GitHub Issue Watcher is an intelligent issue monitoring platform that tracks GitHub repositories for keyword-matched issues and uses OpenAI to analyze relevance with precision scoring. It features a task queue system, rate limiting, batch processing, and automated email notifications—keeping developers informed without noise.
Why it matters
- AI relevance scoring: OpenAI analyzes each issue for true relevance (0-100 score), not just keyword matching—eliminates false positives
- Smart batching: Processes 1000 issues at a time with concurrent workers, optimized for provider rate limits
- Task queue system: Distributed worker architecture with locks, retries, and priority queueing
- Rate limiting: Per-user token and request tracking prevents API overuse
- Progressive emails: Send partial results every 200 issues, final digest on completion
- Real-time dashboard: Live updates via Convex with sortable tables and expand/collapse views
How it works (brief)
- User submits: GitHub repo URL + keyword (e.g., “bug”, “feature request”, “security”)
- Fetch issues: GitHub GraphQL API pulls all issues with pagination cursor
- Queue tasks: Each issue becomes a task in
analysis_taskstable - Worker processes: LLM worker picks tasks, calls OpenAI for relevance analysis
- Store results: Issues with scores saved to
reportstable - Email notifications: Resend sends progressive updates (every 200) + final digest
Stack
- Frontend: React 19 + TypeScript + Mantine UI
- Backend: Convex (serverless, real-time DB, cron jobs)

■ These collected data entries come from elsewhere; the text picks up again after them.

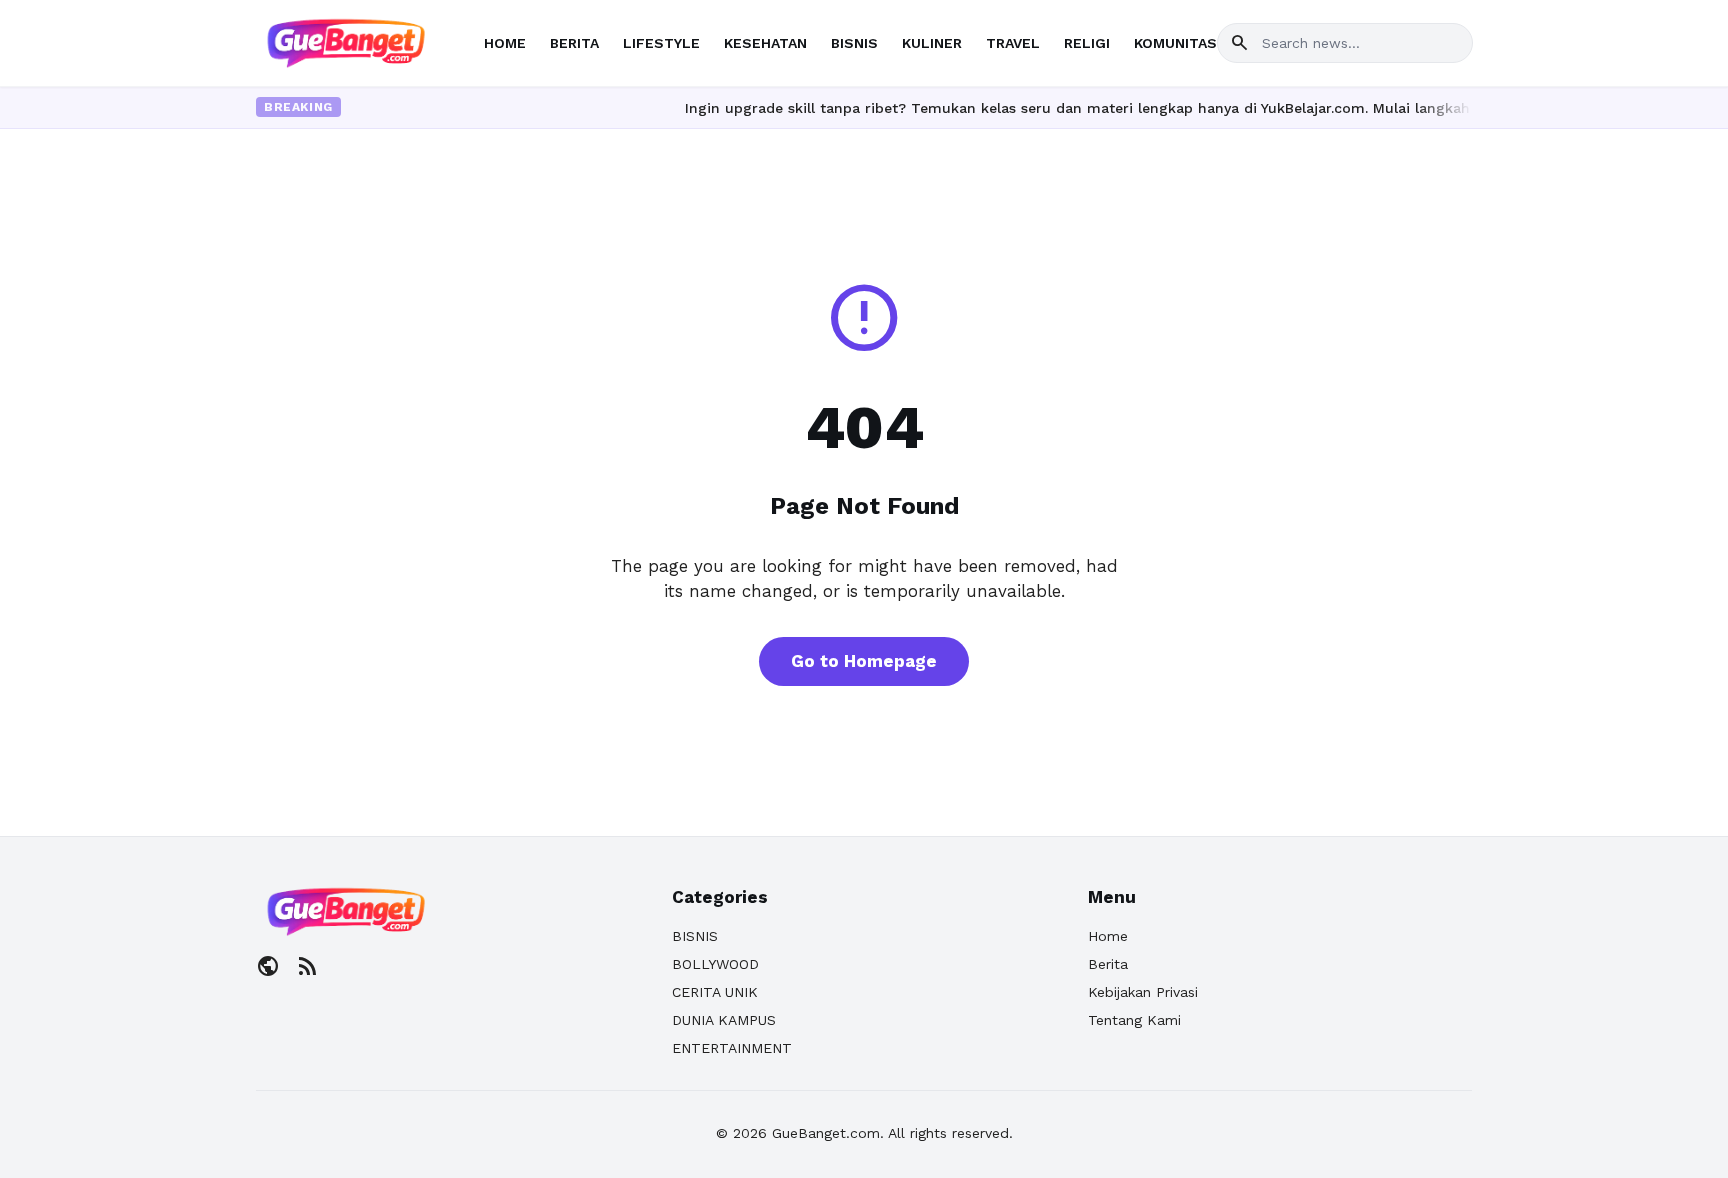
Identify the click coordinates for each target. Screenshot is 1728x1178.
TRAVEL (1013, 43)
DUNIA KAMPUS (724, 1020)
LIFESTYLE (661, 43)
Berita (1108, 964)
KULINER (932, 43)
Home (1108, 936)
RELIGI (1087, 43)
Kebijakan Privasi (1143, 992)
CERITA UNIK (715, 992)
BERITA (574, 43)
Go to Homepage (864, 661)
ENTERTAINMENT (732, 1048)
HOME (505, 43)
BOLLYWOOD (715, 964)
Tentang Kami (1134, 1020)
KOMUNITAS (1175, 43)
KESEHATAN (765, 43)
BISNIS (854, 43)
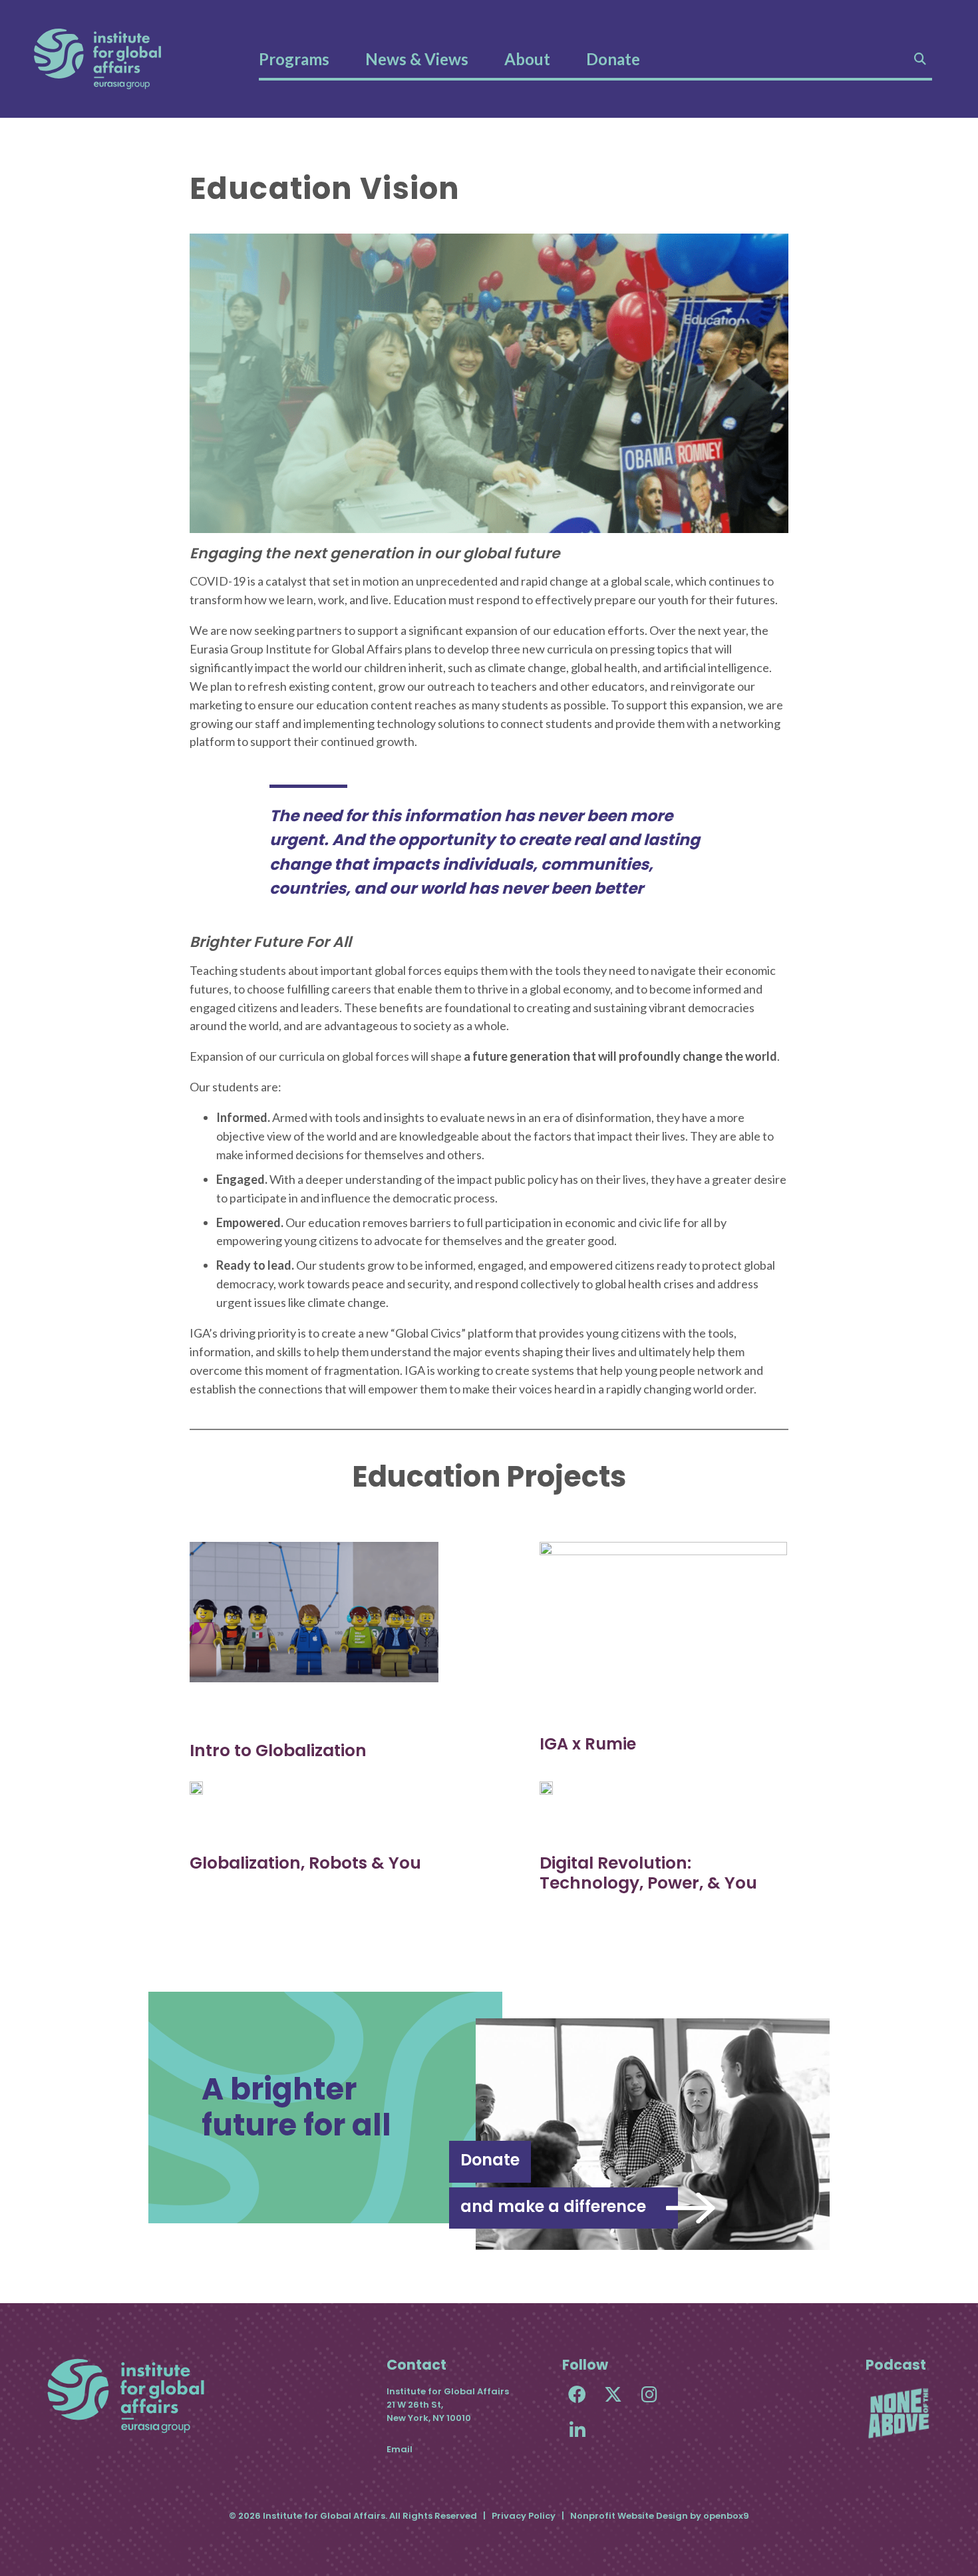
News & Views (416, 59)
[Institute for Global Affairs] (97, 59)
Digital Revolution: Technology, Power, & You (648, 1873)
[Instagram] (649, 2394)
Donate (613, 59)
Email (399, 2449)
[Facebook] (577, 2394)
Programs (294, 59)
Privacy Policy (524, 2515)
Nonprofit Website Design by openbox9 (659, 2515)
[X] (613, 2394)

- Auth: Convex Auth (email/password + GitHub OAuth)
- GitHub API: Octokit GraphQL for issue fetching
- LLM: OpenAI (GPT-4o-mini for relevance analysis)
- Email: Resend with React Email templates
- Build: Rsbuild (Rspack)
The Problem: Noise in GitHub Issue Tracking
Developers monitoring GitHub repositories face critical challenges:
1. Keyword matching is too broad
Searching for “bug” returns:
- Actual bugs
- Feature requests mentioning “not a bug”
- Documentation updates about bug fixes
- Test cases for bug scenarios
- Unrelated discussions with “debug” in title
Result: 80% false positives, wasted time reviewing irrelevant issues.
2. Manual filtering doesn’t scale
- Large repos: 1000+ issues to review
- Multiple repos: Exponential complexity
- Label inconsistency: Not all maintainers use standardized labels
- Title ambiguity: “Fix #123” tells you nothing
Result: Developers miss critical issues or burn hours on manual triage.
3. Notification overload
- GitHub email notifications: All or nothing (can’t filter by relevance)
- Watch repos: Too noisy (every comment triggers notification)
- Custom queries: Limited to basic keyword/label filters
Result: Notification fatigue leads to ignoring important issues.
4. No context-aware understanding
Traditional keyword search can’t:
- Understand semantic meaning (“vulnerability” = “security issue”)
- Detect implied relevance (issue about “crash” is relevant to “stability”)
- Assess severity or urgency from tone/details
Result: Critical issues buried in noise.
The Solution: AI-Powered Issue Intelligence
GitHub Issue Watcher combines GitHub API automation with LLM analysis to deliver precision monitoring:
1. Smart Issue Fetching (GitHub GraphQL)
Why GraphQL over REST?
- Fetch only needed fields (reduce bandwidth)
- Paginate with cursor (efficient for large repos)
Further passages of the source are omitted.